Whether this logic is accurate or not is a topic for a different blog entry (hint: look at the losses the financial institutions suffered on their retained book of business).
What is true though is that skin in the game is complementary to and not a substitute for investors knowing what they own. As discussed in earlier posts using the Brown Paper Bag Challenge, for investors to have the information that they need 'when' they need it to make a buy, sell or hold decision on an individual structured finance security requires that they are provided with observable event based reporting on the underlying collateral performance.
If a mortgage does not provide observable event based reporting to investors when it is included in a structured finance security, no mortgage should be considered a qualified residential mortgage.
Under the Dodd-Frank Act, regulators have been given the responsibility of defining what is a qualified residential mortgage. Qualified residential mortgages are exempt from the Dodd-Frank issuer retention requirements when packaged into structured finance securities.

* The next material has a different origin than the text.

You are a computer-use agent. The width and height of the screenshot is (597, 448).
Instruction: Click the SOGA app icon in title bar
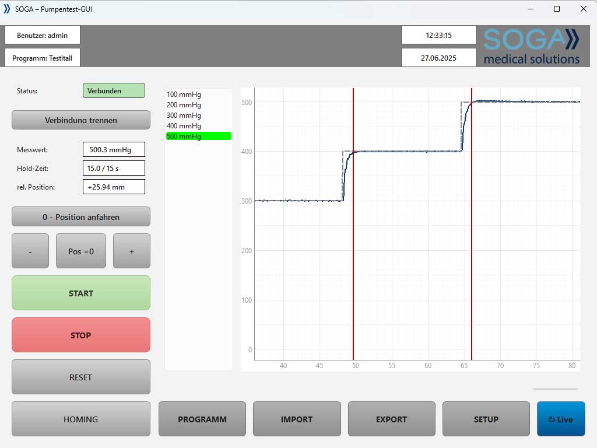pyautogui.click(x=7, y=9)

The Wall Street Journal featured an article that describes how both investors and issuers would like the regulators to define qualified residential mortgages.
Investors favor a limited definition of a qualified residential mortgage. These mortgages would have high down payments, say 20%, and fixed interest rate payments.
Issuers favor a broad definition of a qualified residential mortgage. These mortgages would have lower down payments and private mortgage insurance. They could have fixed or variable rates including teaser rates.